The marathon went better than I could have imagined. I got to hang out with Amanda and Sean all weekend, see San Juan Island, eat lots of delicious food, soak in a hot tub, get a massage, and basically just thoroughly enjoy myself for two days. Oh yeah, and I also ran my ass off on Sunday and PRed with an overall time of 4:40:40, laying waste to my previous PR of 4:53:17, and on a more challenging course!
San Juan is one of the prettiest places I've ever been, I think. After one particularly gorgeous downhill stretch during the race, I was so blown away that when I got to the next aid station, I spluttered a breathless "You have a beautiful island!" to the guys handing me Gatorade. They laughed, but I was serious. Not only was the place beautiful, the people were, too. The night before the race, the owner of the inn where we were staying took pity on us for not having a car (we'd had to schlep our luggage from the ferry to the inn on foot, which was a good twenty blocks or so) and personally drove us all to the Italian restaurant in town for carbo-loading good times. And I called the race organizer, Paul Hopkins, twice with questions on Saturday, which was probably the busiest day of his life, and both times he made time to return my call. How cool!
Mostly, the reason I ran so well is because I didn't take as many walking breaks. I had trained to take a break every three miles, and I took them at the three-, six-, and nine-mile points as planned. (Most runners weren't taking breaks that early, so a few people were concerned if I was okay. It's funny -- as far as I can tell, a lot of people run the race without taking any planned breaks. Then they end up being forced to walk when they're too exhausted to run. I think that would suck.) But shortly after the nine-mile break, I realized that I was a bit closer to the back than I wanted to be. It was hard to tell what place I was in since we were all so spread out, but from what I could see, I was about 50th of 60 runners. Then, when I hit the aid station at mile 11, which was the turnaround point on the west side of the island, the volunteers seemed impressed by how not-tired I looked. One of them yelled something like, "Wow! Totally unfazed!" I thought to myself, "That isn't cool. I shouldn't seem unfazed. I can run harder than this." The race wasn't even half over yet, but I remembered my usual racing mistake of saving too much for the end and decided that this time I wasn't going to make that mistake. So I skipped my 12-mile break. And then my 15-mile break. And, incredibly, it worked! I actually passed a couple people, and I wasn't dying. I took a break at 18 because I was afraid not to (I don't think I've ever run more than 10 miles consecutively without walking, and definitely never at race pace), but then I picked up again and ran straight through to the end. I realized around mile 20 that I might PR, and so from there until about 23, I just hauled ass. The moment of triumph was when I passed a guy in a yellow shirt who had been ahead of me the entire time. He had been way ahead of me earlier in the race; as soon as I got to the top of one hill, he'd be just bobbing out of view over the next one in his bright yellow shirt. Drove me crazy. I finally caught him around mile 23, and as I went by, he turned to me and winked. It's almost as if he knew.

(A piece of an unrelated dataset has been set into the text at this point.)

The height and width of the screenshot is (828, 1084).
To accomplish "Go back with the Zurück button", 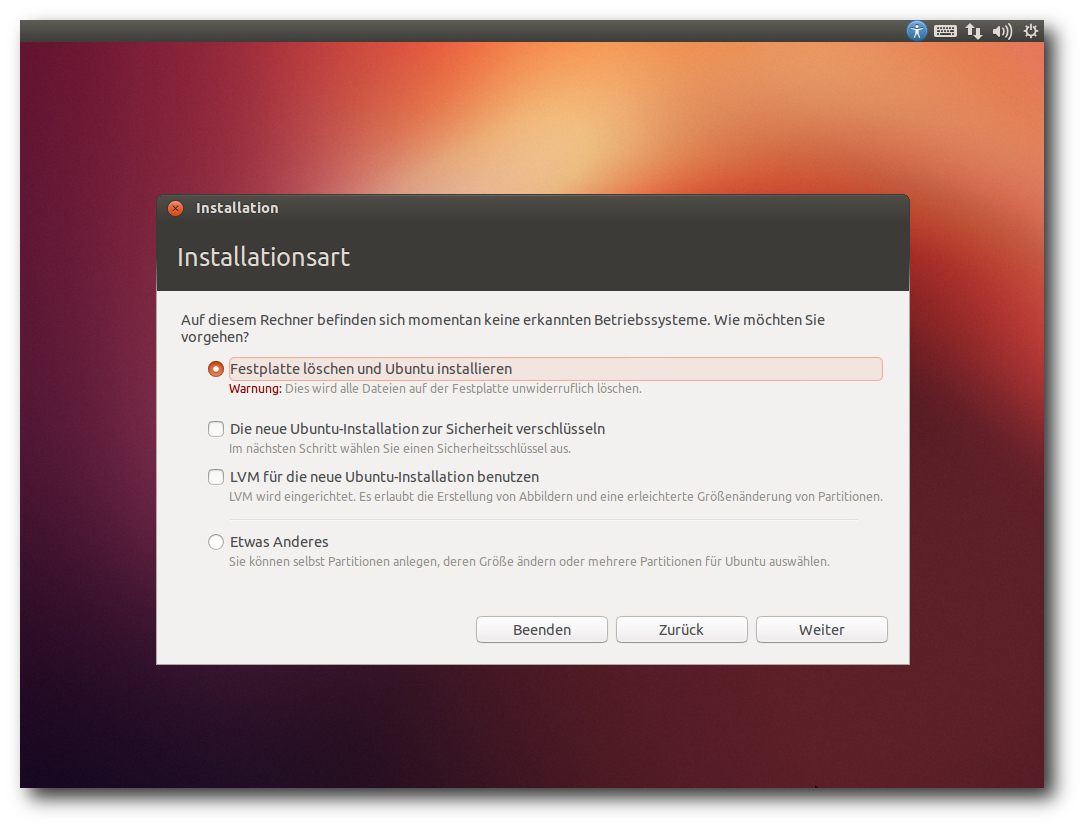I will tap(681, 630).
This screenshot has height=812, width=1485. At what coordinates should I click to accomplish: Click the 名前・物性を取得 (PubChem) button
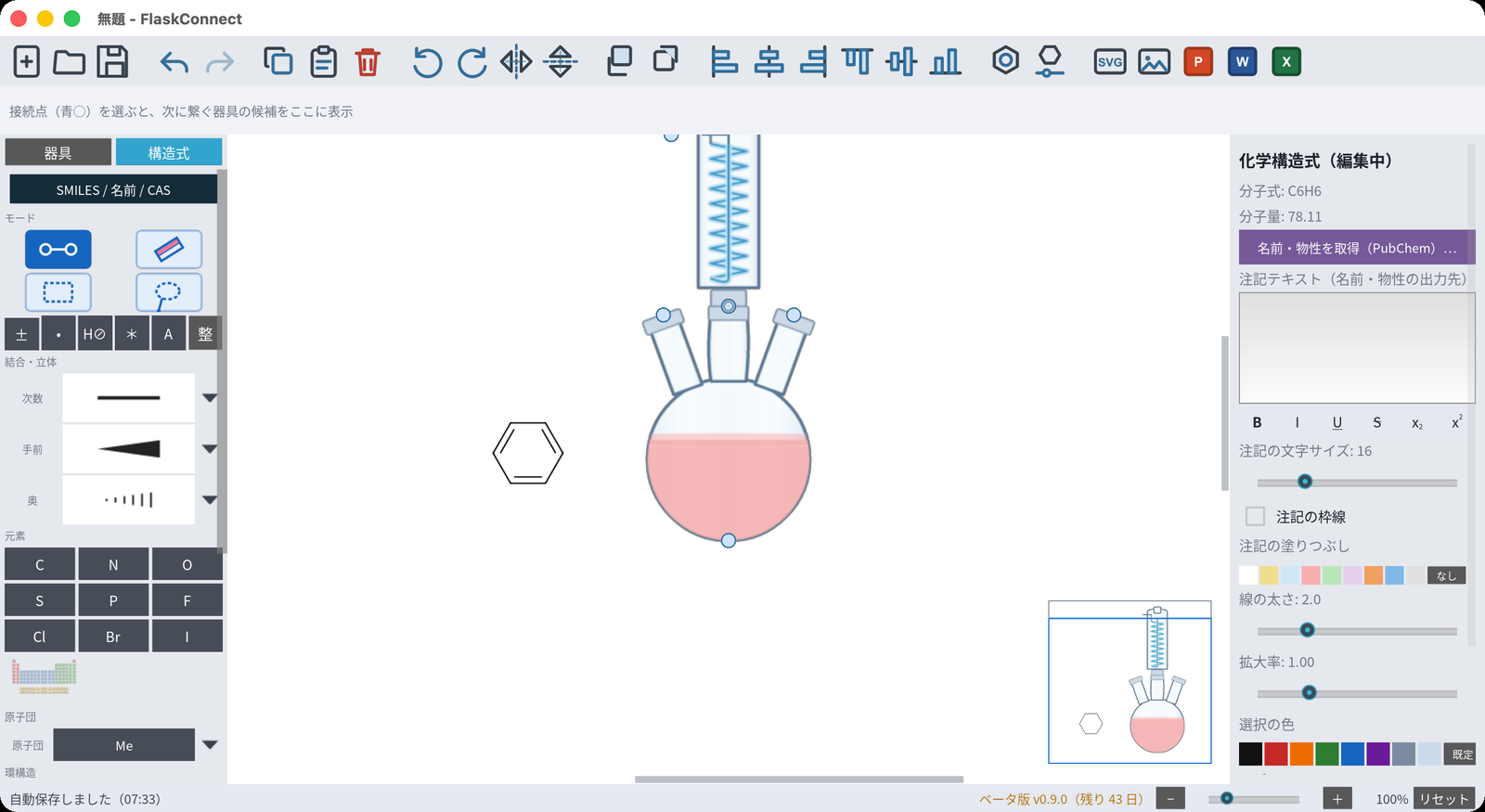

Photos of the winners are up on the race website. I saw the male winner during the race; the course doubled back on itself for a while, so he was passing mile 13 in one direction while I was at about mile 8.5 in the other. (I didn't feel disheartened to see him -- at that point I was excited to be only five miles away from the leader!) He looked even more muscular in real life than in the photo, by the way.
So, now what? Now that she's seen me run a 4:40, Amanda believes that I could eventually run a 3:40, which is a Boston-qualifying time. I'm not sure if that's possible, but I definitely think that 4:30 is in reach now. Also, marathoners often don't reach their peak until their mid-30s -- the male and female winners of this race were 40 and 30, respectively. In fact, I was the youngest female runner in the race. So I figure I have about ten years to improve, if I decide that it's something I want to go for.
I'll have lots of photos later, including some that Sean took of one of the most inspirational things I've encountered in all my running: a blind athlete and his sighted training partner who did the race together. (They ran holding onto the ends of a short plastic rope.) They were ahead of me nearly the whole time. When I finally got close to them, it looked like they were really tired since they were having to walk frequently, but still, I didn't catch up with them until nearly 25.5. They ended up finishing about four minutes after I did, and I made sure to congratulate them -- because, damn, they're amazing.
In summary, yay! My third marathon, and probably not my last! And now, sleep.